- **Exercise goal**
The records that follow are to be repeated exactly, in full.
== Dataset entries
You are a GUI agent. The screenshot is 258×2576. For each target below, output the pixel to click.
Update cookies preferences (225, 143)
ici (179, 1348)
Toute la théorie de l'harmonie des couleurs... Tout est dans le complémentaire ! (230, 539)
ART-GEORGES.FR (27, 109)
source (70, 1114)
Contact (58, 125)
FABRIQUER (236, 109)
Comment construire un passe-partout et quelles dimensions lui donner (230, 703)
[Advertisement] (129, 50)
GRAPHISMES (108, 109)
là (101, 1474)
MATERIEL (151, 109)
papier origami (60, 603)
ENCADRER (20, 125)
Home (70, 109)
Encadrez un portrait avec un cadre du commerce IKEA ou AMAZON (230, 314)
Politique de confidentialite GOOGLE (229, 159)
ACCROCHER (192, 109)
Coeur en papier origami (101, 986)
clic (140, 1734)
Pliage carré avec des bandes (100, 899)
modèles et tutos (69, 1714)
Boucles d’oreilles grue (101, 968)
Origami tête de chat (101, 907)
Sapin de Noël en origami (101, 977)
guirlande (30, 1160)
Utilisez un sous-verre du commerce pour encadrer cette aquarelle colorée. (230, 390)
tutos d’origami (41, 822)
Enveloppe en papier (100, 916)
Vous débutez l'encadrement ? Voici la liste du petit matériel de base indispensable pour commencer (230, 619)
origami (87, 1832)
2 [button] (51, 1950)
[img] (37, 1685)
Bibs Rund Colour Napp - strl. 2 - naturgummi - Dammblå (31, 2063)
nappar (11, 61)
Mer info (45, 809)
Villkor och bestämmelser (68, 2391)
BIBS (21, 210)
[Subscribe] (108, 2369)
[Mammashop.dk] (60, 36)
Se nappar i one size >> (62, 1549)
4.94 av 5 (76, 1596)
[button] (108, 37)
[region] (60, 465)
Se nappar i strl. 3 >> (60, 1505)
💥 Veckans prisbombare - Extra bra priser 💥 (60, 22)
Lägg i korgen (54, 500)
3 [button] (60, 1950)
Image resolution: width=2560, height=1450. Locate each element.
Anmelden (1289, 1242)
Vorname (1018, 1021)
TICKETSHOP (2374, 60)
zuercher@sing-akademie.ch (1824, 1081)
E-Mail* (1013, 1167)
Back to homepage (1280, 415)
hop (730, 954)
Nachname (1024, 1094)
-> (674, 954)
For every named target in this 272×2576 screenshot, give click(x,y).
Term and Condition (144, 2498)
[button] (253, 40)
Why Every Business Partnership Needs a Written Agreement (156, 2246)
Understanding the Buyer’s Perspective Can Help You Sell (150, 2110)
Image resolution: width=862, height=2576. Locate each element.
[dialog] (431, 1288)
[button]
====
- **Solution to the problem**
You are a GUI agent. The screenshot is 258×2576. For each target below, output the pixel to click.
Update cookies preferences (225, 143)
ici (179, 1348)
Toute la théorie de l'harmonie des couleurs... Tout est dans le complémentaire ! (230, 539)
ART-GEORGES.FR (27, 109)
source (70, 1114)
Contact (58, 125)
FABRIQUER (236, 109)
Comment construire un passe-partout et quelles dimensions lui donner (230, 703)
[Advertisement] (129, 50)
GRAPHISMES (108, 109)
là (101, 1474)
MATERIEL (151, 109)
papier origami (60, 603)
ENCADRER (20, 125)
Home (70, 109)
Encadrez un portrait avec un cadre du commerce IKEA ou AMAZON (230, 314)
Politique de confidentialite GOOGLE (229, 159)
ACCROCHER (192, 109)
Coeur en papier origami (101, 986)
clic (140, 1734)
Pliage carré avec des bandes (100, 899)
modèles et tutos (69, 1714)
Boucles d’oreilles grue (101, 968)
Origami tête de chat (101, 907)
Sapin de Noël en origami (101, 977)
guirlande (30, 1160)
Utilisez un sous-verre du commerce pour encadrer cette aquarelle colorée. (230, 390)
tutos d’origami (41, 822)
Enveloppe en papier (100, 916)
Vous débutez l'encadrement ? Voici la liste du petit matériel de base indispensable pour commencer (230, 619)
origami (87, 1832)
2 [button] (51, 1950)
[img] (37, 1685)
Bibs Rund Colour Napp - strl. 2 - naturgummi - Dammblå (31, 2063)
nappar (11, 61)
Mer info (45, 809)
Villkor och bestämmelser (68, 2391)
BIBS (21, 210)
[Subscribe] (108, 2369)
[Mammashop.dk] (60, 36)
Se nappar i one size >> (62, 1549)
4.94 av 5 (76, 1596)
[button] (108, 37)
[region] (60, 465)
Se nappar i strl. 3 >> (60, 1505)
💥 Veckans prisbombare - Extra bra priser 💥 (60, 22)
Lägg i korgen (54, 500)
3 [button] (60, 1950)
Image resolution: width=2560, height=1450. Locate each element.
Anmelden (1289, 1242)
Vorname (1018, 1021)
TICKETSHOP (2374, 60)
zuercher@sing-akademie.ch (1824, 1081)
E-Mail* (1013, 1167)
Back to homepage (1280, 415)
hop (730, 954)
Nachname (1024, 1094)
-> (674, 954)
For every named target in this 272×2576 screenshot, give click(x,y).
Term and Condition (144, 2498)
[button] (253, 40)
Why Every Business Partnership Needs a Written Agreement (156, 2246)
Understanding the Buyer’s Perspective Can Help You Sell (150, 2110)
Image resolution: width=862, height=2576. Locate each element.
[dialog] (431, 1288)
[button]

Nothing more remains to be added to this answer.